The band's songwriting process at the time began with an idea of a melody or guitar lick played over a common chord progression; from there, the quartet would "jam it out" for hours in their rehearsal space. After solidifying more ideas, they would bring songs to their producers to determine what parts worked and what areas needed more development. Scanlon was responsible for the majority of the lyrics. Their relationship with Captain Cuts was open and communicative; "We feel like we have this good creative energy going right now – the vibe in the studio with [Captain Cuts] is really good," Scanlon told Vibe in 2013.

The band released a self-titled four-song extended play on July 16, 2013, featuring "Dreaming". The song was also later included on the band's 2015 debut album, Lovetap!. The song was later used on the soundtrack for the video game FIFA 14, on FIFA 23 as part of the "Ultimate FIFA Soundtrack", as well as in The Vampire Diaries episode "I Know What You Did Last Summer".

==Music video==
The official music video for "Dreaming" debuted online on Vevo on July 16, 2013. The video stars Scanlon caught in a time loop at a house party. Scanlon continues to repeat various activities-playing beer pong, socializing, playing with his band-with every attempt to escape, resulting in him snapping back into the loop. Eventually, he begins to notice a young woman with a pixie cut and follows her into the backyard pool, before coming up for air and finally breaking the loop. It was a shot at a home in the Woodland Hills neighborhood of Los Angeles that the band rented. The group invited all of their personal friends to act in the video; Kamerman joked the "fake party" developed into a real one.

==Reception==
"Dreaming" debuted on May 16, 2013 on the blog of label Neon Gold Records, which also handled single releases from Passion Pit and Sir Sly. Within three days of its release, it hit number one on the Hype Machine, a music blog aggregator. The first radio station to play the track was KTCL in Denver, Colorado, after its staff discovered it on the Hype Machine. The band's manager, Greg Federspiel, assisted them in signing a deal with major label RCA Records. The band had been together formally for less than a year before the success of "Dreaming", and had yet to perform live. It quickly gained airplay on alternative radio stations in the U.S., first charting on Billboards Alternative Songs chart in the issue dated June 29, 2013. Seven weeks later, the song achieved its peak position of number 23. They went on tour after the release of their first EP, and opened for Walk the Moon and Twenty One Pilots.

The song was well-received by contemporary music critics. Allmusic reviewer Matt Collar praised "Scanlon's soaring tenor vocals," as well as "the group's potent combination of shimmering Dayglo synths, crisp guitar licks, and propulsive dancefloor beats." It was frequently compared to the music of Passion Pit.
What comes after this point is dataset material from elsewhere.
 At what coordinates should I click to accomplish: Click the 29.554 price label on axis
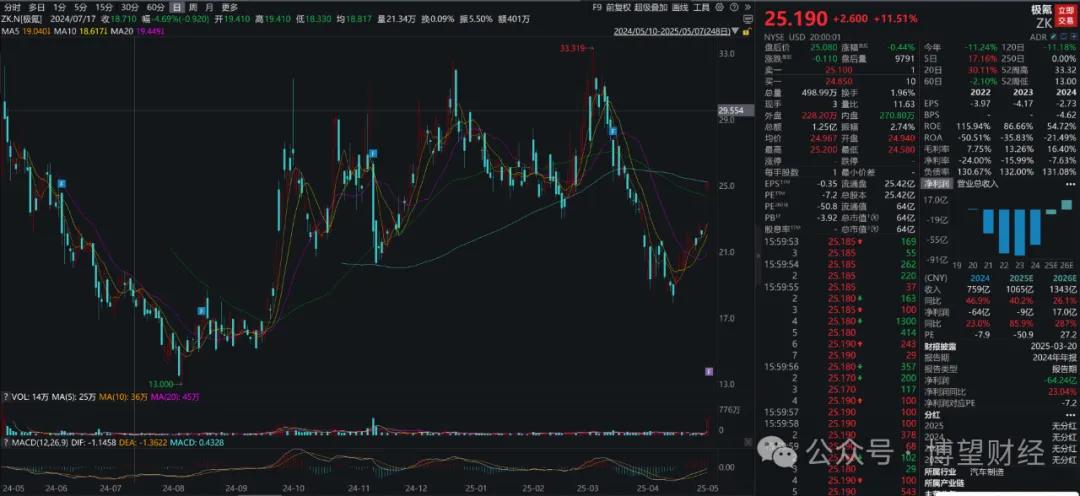coord(733,111)
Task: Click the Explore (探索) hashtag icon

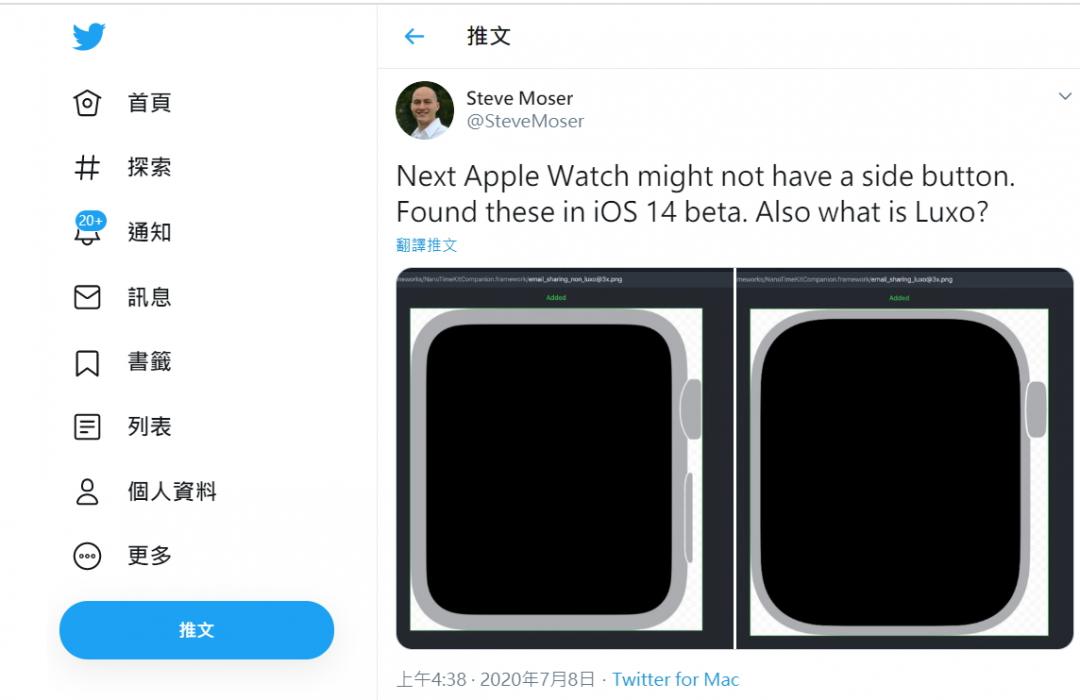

Chris Payne at Billboard wrote that "Smallpools' opening statement sounds like it was written to be one of alternative radio's songs of the summer, with its exuberant, helium-voiced Passion Pit vocal riffage; sparkling, hi-fi production; and young-and-invincible 'tude." The group hoped to counter these comparisons with the release of their debut EP. "We are very eager to put out this collection of songs, because "Dreaming" has since been mistaken for Passion Pit or MGMT or Foster the People, which we're all fans of," said Kamerman.

The single was certified gold by the Recording Industry Association of America in 2018, which denotes 500,000 sales or streams.

==Certifications==

| Region | Certification | Certified units/sales |
| United States (RIAA) | Gold | 500,000^{‡} |
^{‡} Sales+streaming figures based on certification alone.